The bar for customer service has been set so low it’s almost underground. Giant multinationals like telcos and banks offer famously awful customer service. In comparison, a small to medium-sized businesses have the agility and personal connection to craft a great customer experience. Genuine human interaction might just be one of the ways us little guys have the edge on mega-corporations.
The trick is we just need to know how to do it.
We all know that no one is ever thrilled to sit in a dentist chair and get a crown. But it’s necessary – the same as having Internet and phone service or a bank account.
Dentistry – just like banking and telcos – are a necessity. Offering a wonderful patient experience is a great opportunity for dentists to do something different and stand out in the crowd. Satisfied patients can be your strongest and loudest brand ambassadors. Just like with doctors and car mechanics, once you’ve found a good one, you want to tell everyone you know.
But how do we consistently craft a great patient experience?
Step away from transactional experiences.
So often in today’s modern world, it can feel like we are merely order takers. We’re waiting for people to tell us what to do. Instead of forming genuine relationships with our patients, we are just automatons acting out scripts for each interaction.
Think about purchases that aren’t necessities. Maybe a purse or that nice watch you’ve had your eye on. You form an emotional response to these items. You feel happy when you see it or you like the way it portrays your image to the world.

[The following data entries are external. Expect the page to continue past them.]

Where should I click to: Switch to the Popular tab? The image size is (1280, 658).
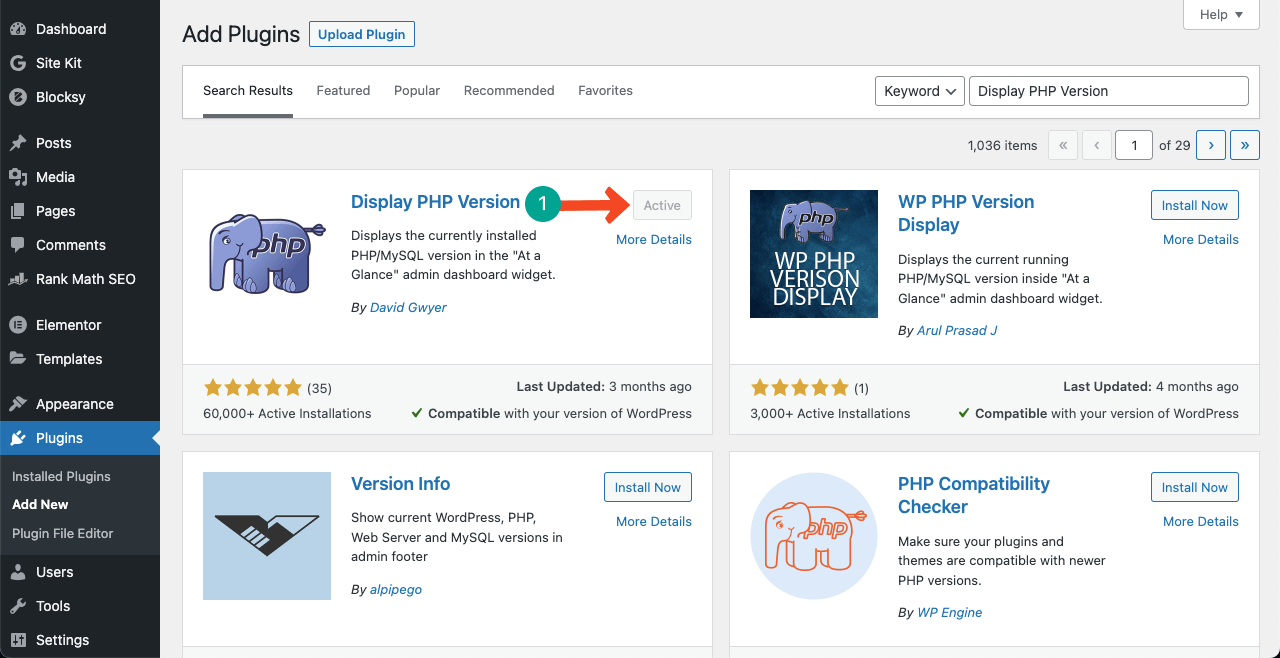[417, 91]
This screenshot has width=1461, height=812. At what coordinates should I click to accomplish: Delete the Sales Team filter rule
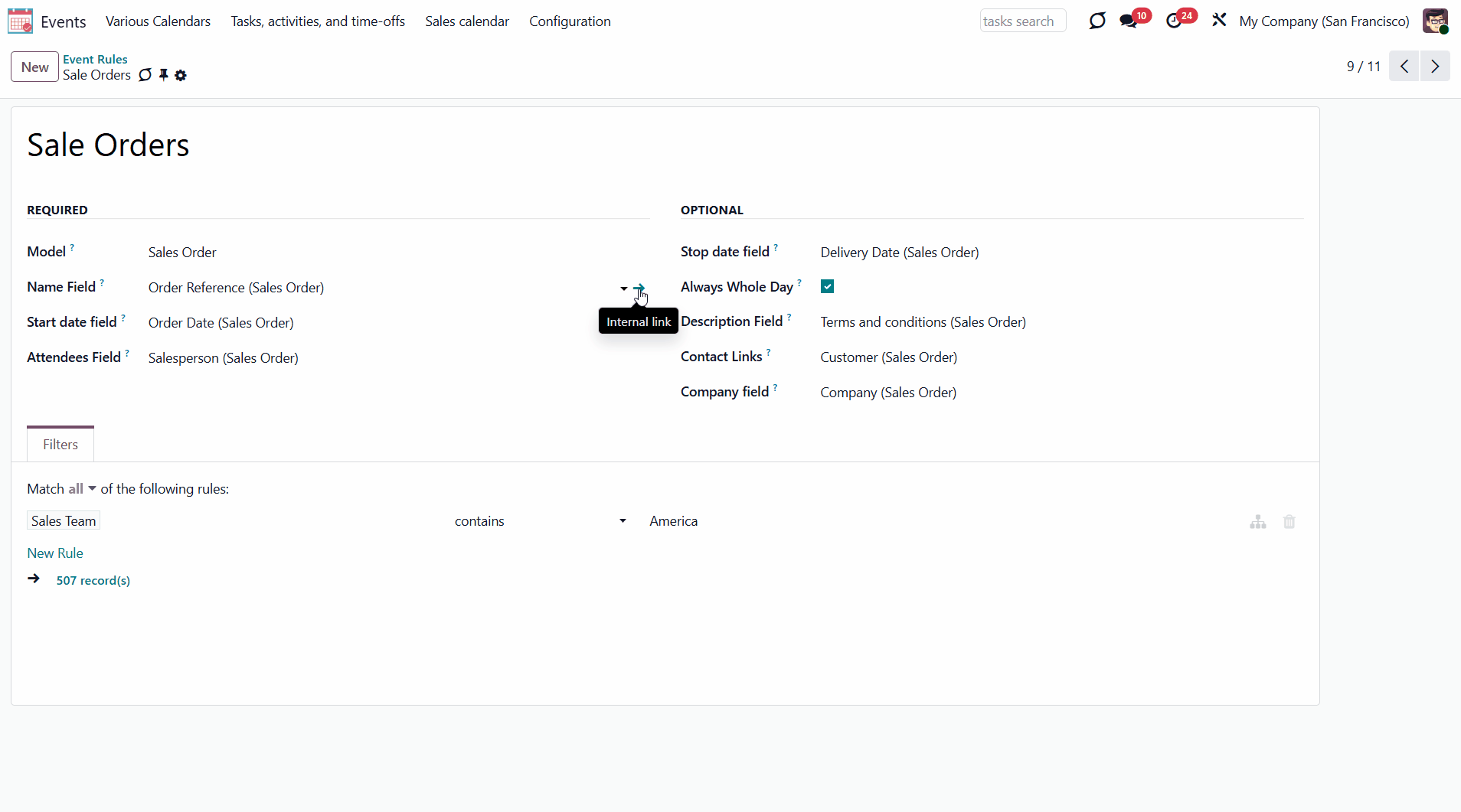pyautogui.click(x=1289, y=522)
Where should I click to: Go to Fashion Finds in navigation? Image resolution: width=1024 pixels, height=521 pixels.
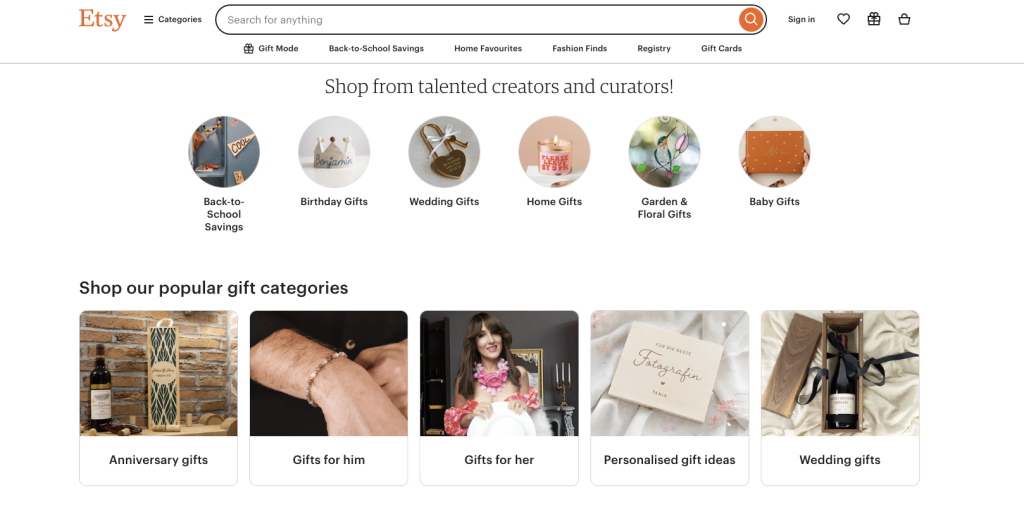580,48
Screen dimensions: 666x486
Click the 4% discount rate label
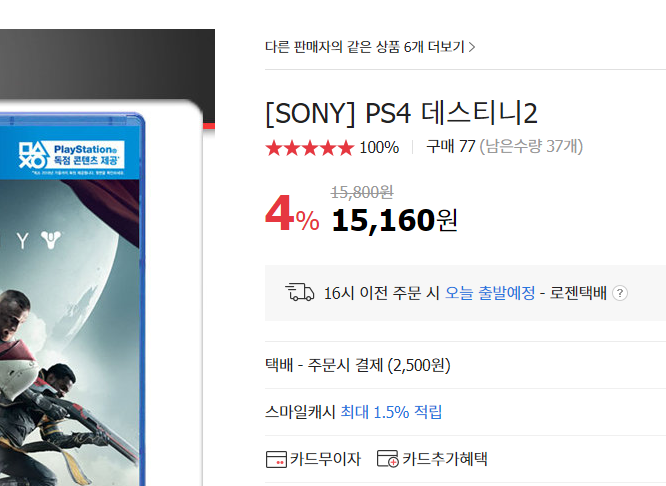coord(292,214)
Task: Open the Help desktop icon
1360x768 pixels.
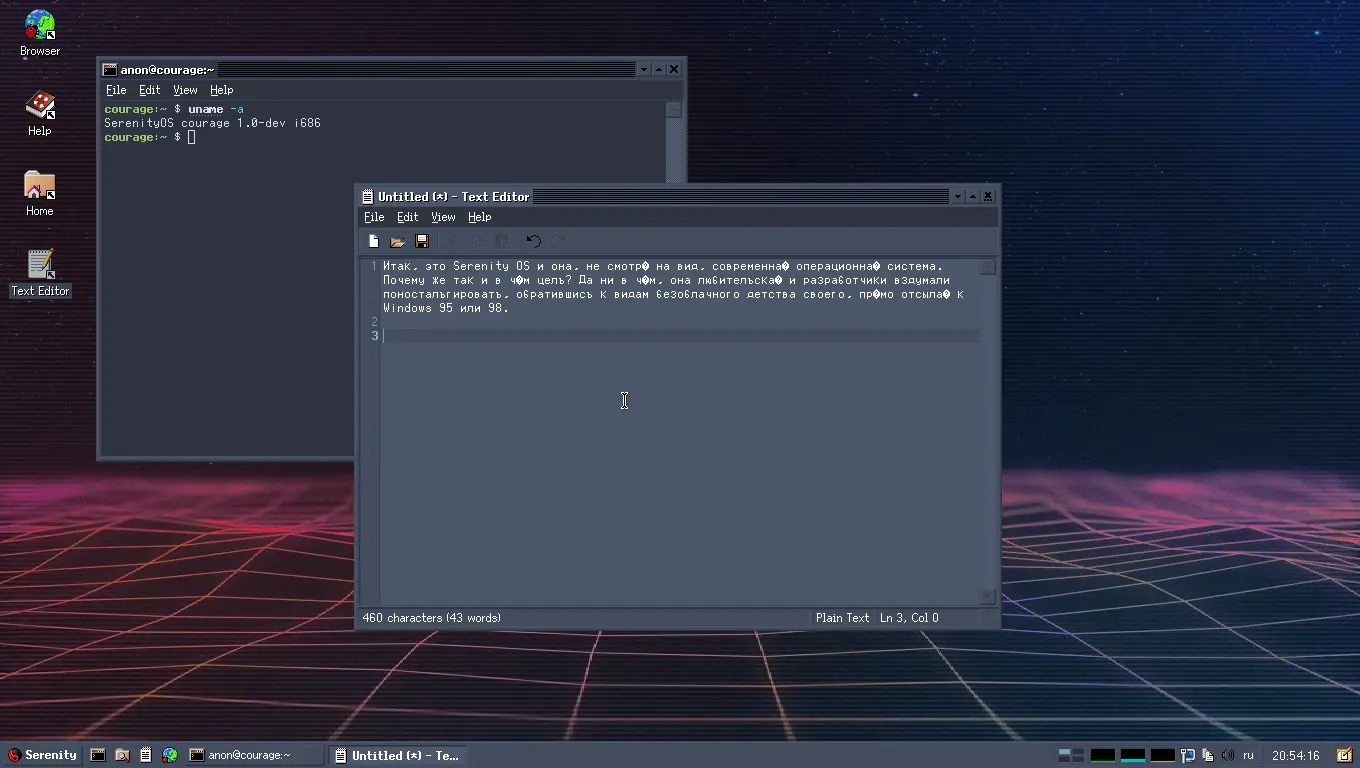Action: tap(40, 106)
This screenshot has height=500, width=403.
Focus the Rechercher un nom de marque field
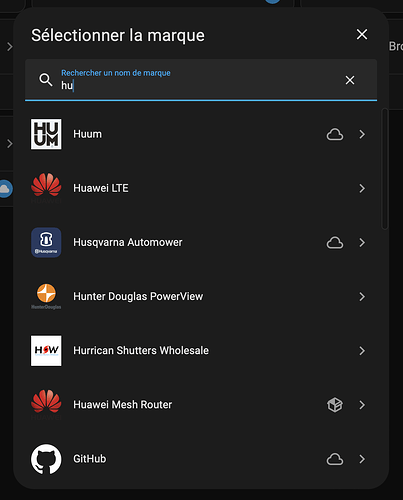tap(201, 80)
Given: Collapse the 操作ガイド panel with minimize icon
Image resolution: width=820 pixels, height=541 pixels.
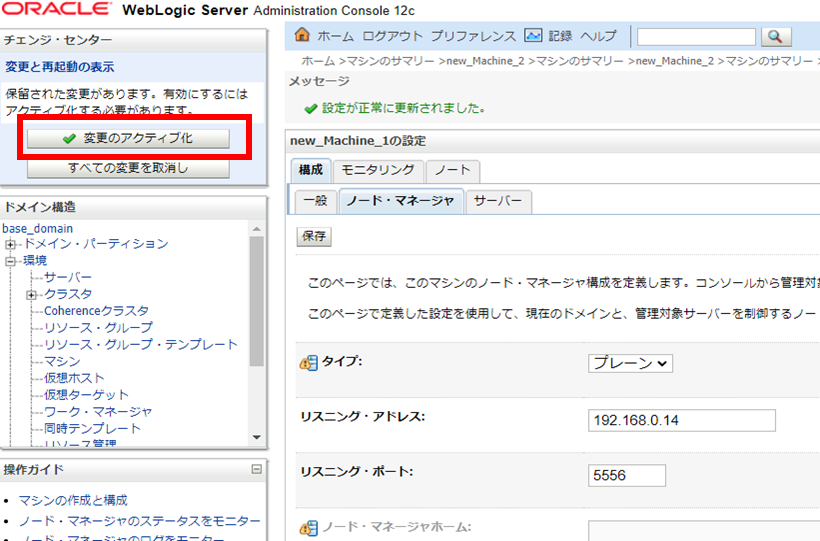Looking at the screenshot, I should click(x=257, y=469).
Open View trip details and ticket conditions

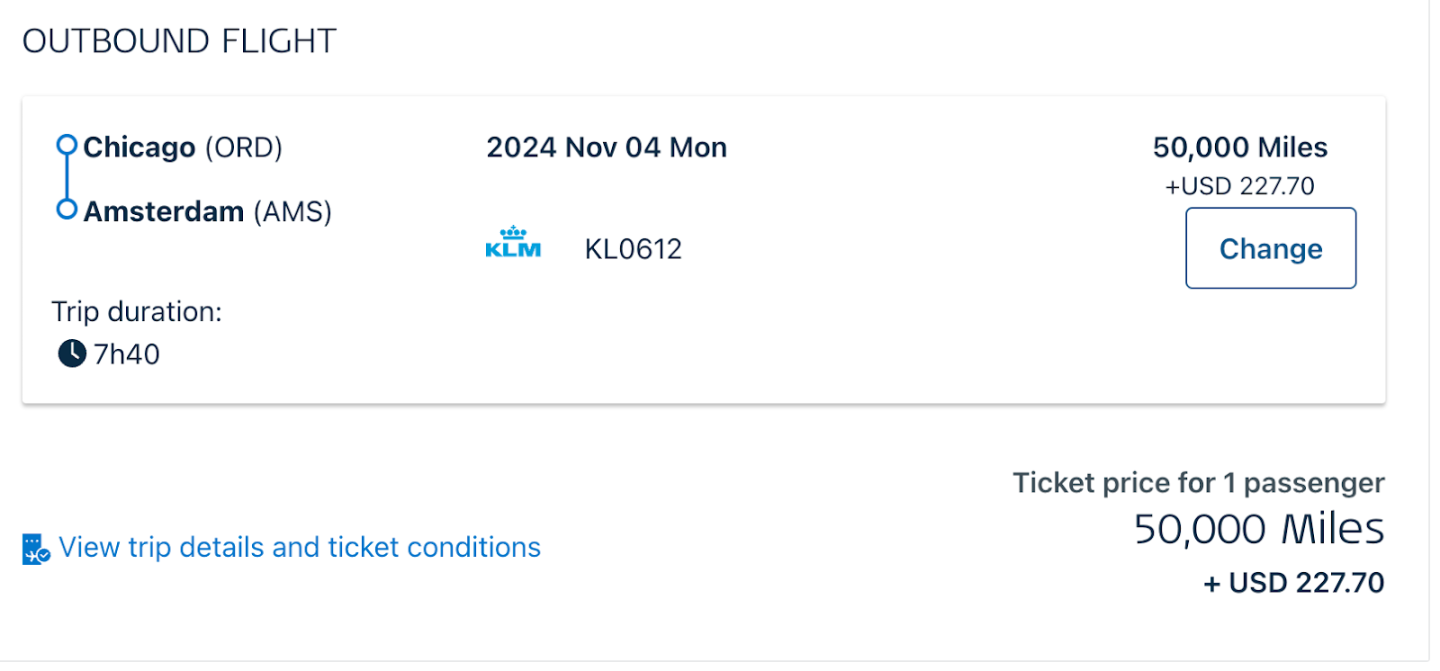click(x=299, y=548)
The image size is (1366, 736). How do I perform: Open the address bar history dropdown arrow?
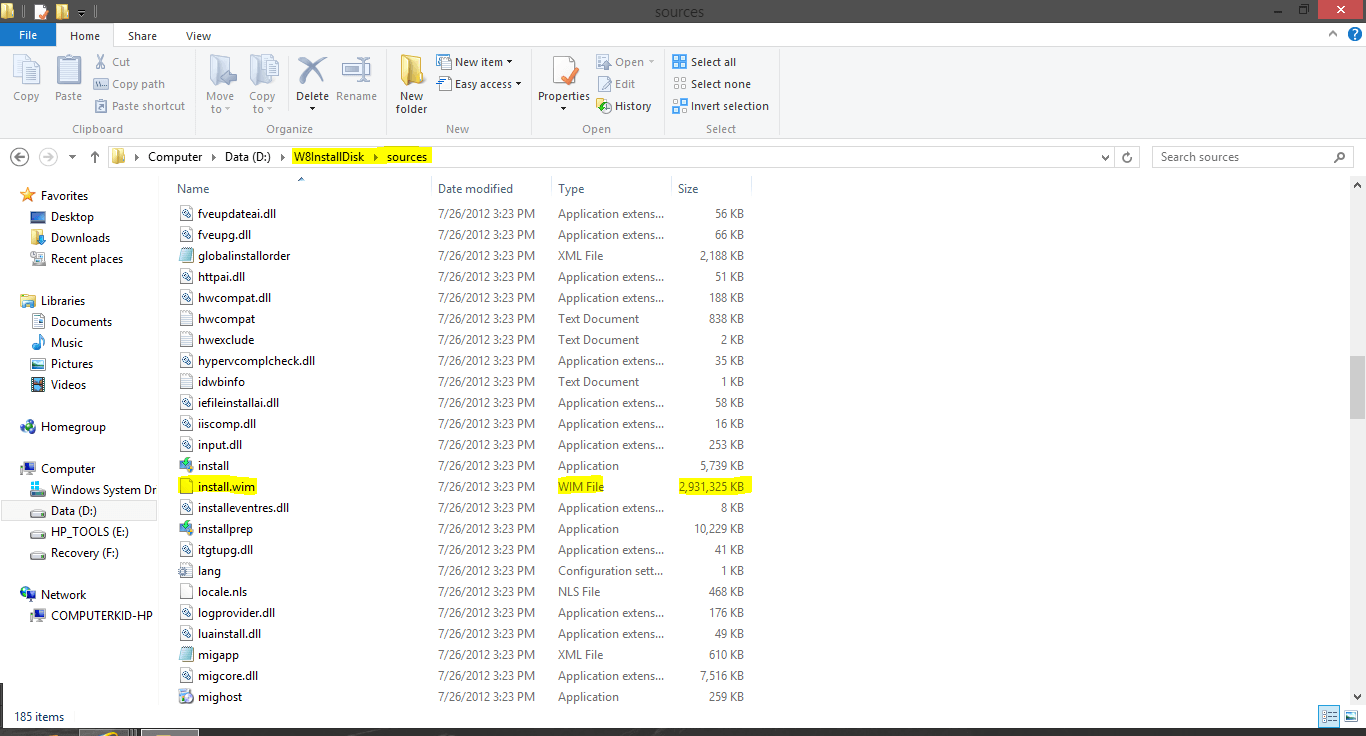click(1104, 157)
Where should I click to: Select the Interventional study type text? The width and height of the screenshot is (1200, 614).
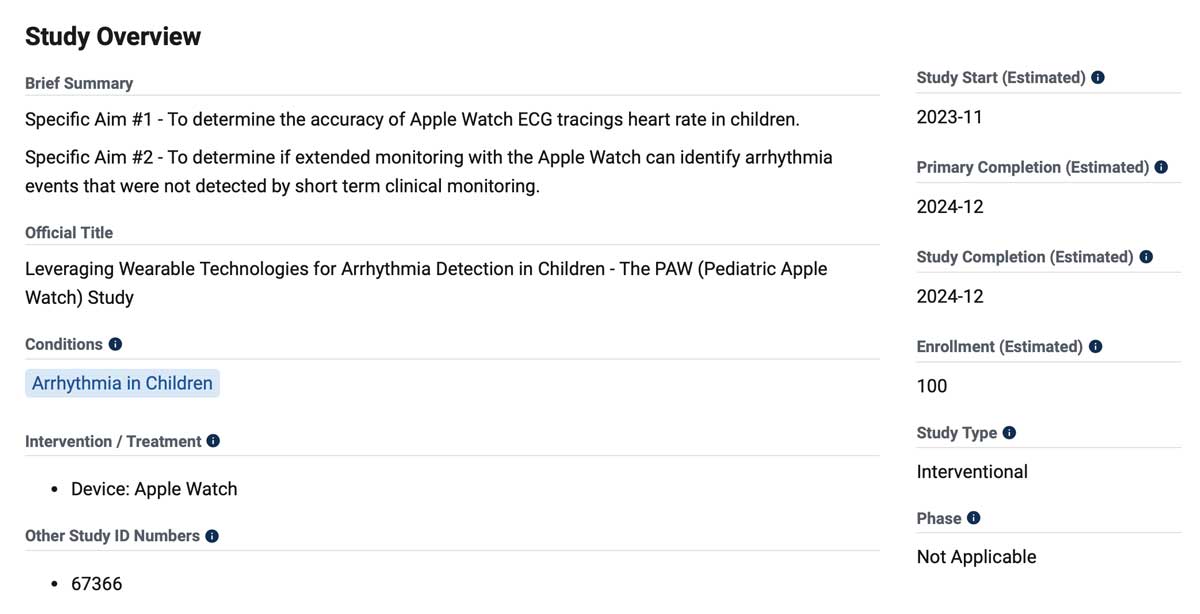(x=971, y=471)

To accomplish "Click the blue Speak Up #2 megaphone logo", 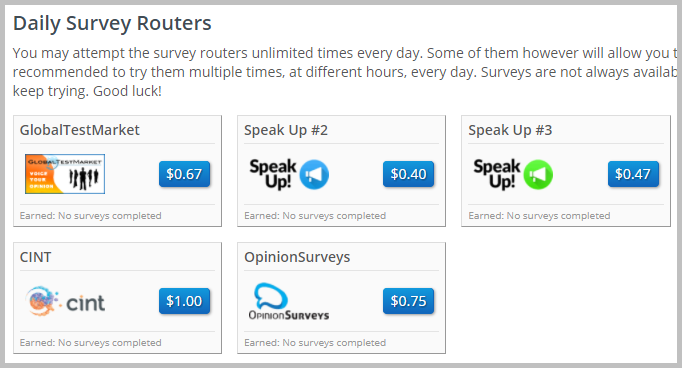I will pyautogui.click(x=289, y=174).

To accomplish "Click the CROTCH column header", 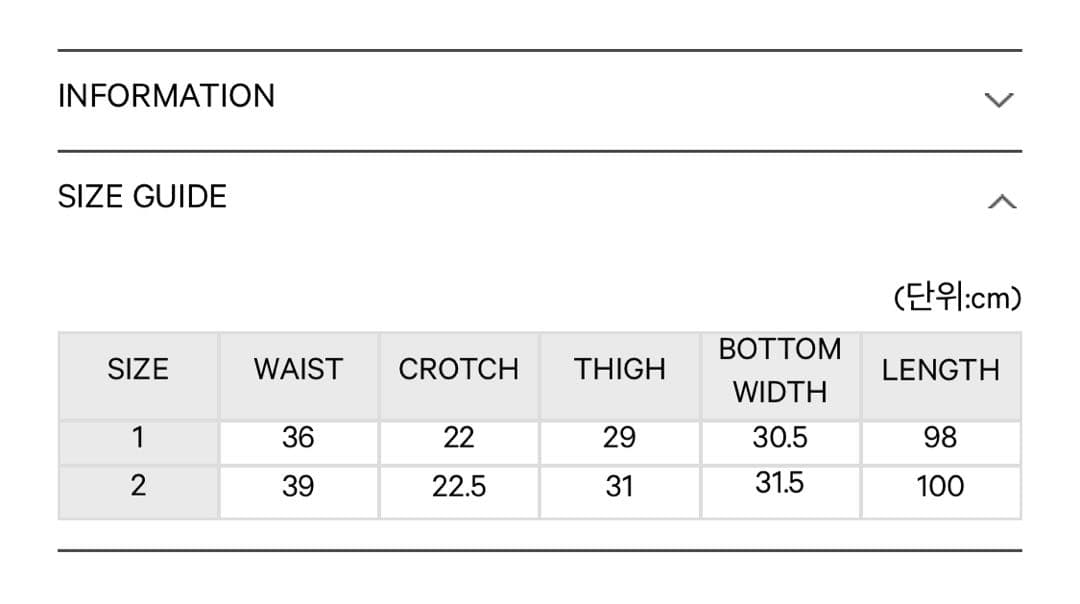I will click(459, 370).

When anything becomes an emotional buy, the price becomes irrelevant. If you want it enough, you don’t care how much it costs.
The great news is that going to the dentist is already an emotional process. The patient might be in pain or feel fear about a procedure. That’s emotional. If you are able to provide a welcoming, safe patient experience, you can harness this emotional energy into something positive. You can become the place – not where a painful procedure happened – but where they experienced exceptional care.
And it all starts from the moment a patient walks through the door.
Train everyone – not just management.
Each touchpoint that a patient has at your practice can make or break the experience.
Imagine that you have a patient that had a wonderful experience with the receptionist who warmly welcomed her into the practice. Then she has a wonderful interaction with you, the dentist, as you check in before her cleaning to see if she has any concerns. But then maybe the dental technician has had a bad day. Straight away, your patient can sense the tension in the room and their anxiety starts to ratchet up again.
Regardless of every positive interactive she’s had up until that point, this one person has set the tone for the entire experience.
This can be an easy way to go wrong. If there is training in the practice, it might only be focused on a select few instead of everyone that has interactions with your patients.
When it comes to training staff, everyone needs to be involved and understand what is expected as a baseline. We need our team to understand that emotion plays a big part when it comes to buying, selling, and patient retention.
The more times you go back to the same dentist, the more the relationship builds. The more the trust builds. The more likely that over time, the patient is going to accept what the dentist says because there’s a foundation of trust. A good dentist can become an integral part of your life.
But it all starts with a good first impression.
Set your non-negotiables early and reiterate them often.
I often talk about how the actions you walk past on a daily basis quickly devolve into the culture of your practice. If you aren’t demanding a baseline of excellence from your staff on a daily basis, it’s shocking how quickly bad habits can multiply.
Every business needs to come up with their set of non-negotiables. What are the things that we, as a practice, do not stand for? What do we not do when interacting with patients? What do we not tolerate from our fellow co-workers?
All of this should feed directly back into setting up the best patient experience that you can. Even if it’s easier for your staff to set up a contact form on your website, maybe a better patient experience is offering a phone number to call.
You need to set your own parameters. You need to set your own rules.
Commit to 90-Day Plans for improvement.
Non-negotiables are great, but they are nothing but paper unless they’re practised every day. Creating collaborative 90-day plans with each of your staff members is a great way to see constant improvement. Every three months, ask your staff to sit down and write what they are individually going to commit to doing for the business for the next 90 days.
These resolutions can be posted publically in the staff room. Now it’s not just you saying, “Hey, you haven’t done what you said you were going to do.” Other staff members can say, “Hang on – you said you would commit to being here 5 minutes earlier, but you’re still 10 minutes late.”
This helps to create a culture of self-responsibility within your office to ensure that everyone is operating at a high level.
Final Words…
Patient retention is something I’m passionate about (I wrote an entire book on the subject after all!) and pushing to create that sterling first impression is critical.
I truly believe that customer service is one area in which small businesses can outshine global corporations. We can offer that personal touch and lasting relationship that is so often undervalued in today’s world. Not to mention – it makes the world all that more rewarding, doesn’t it?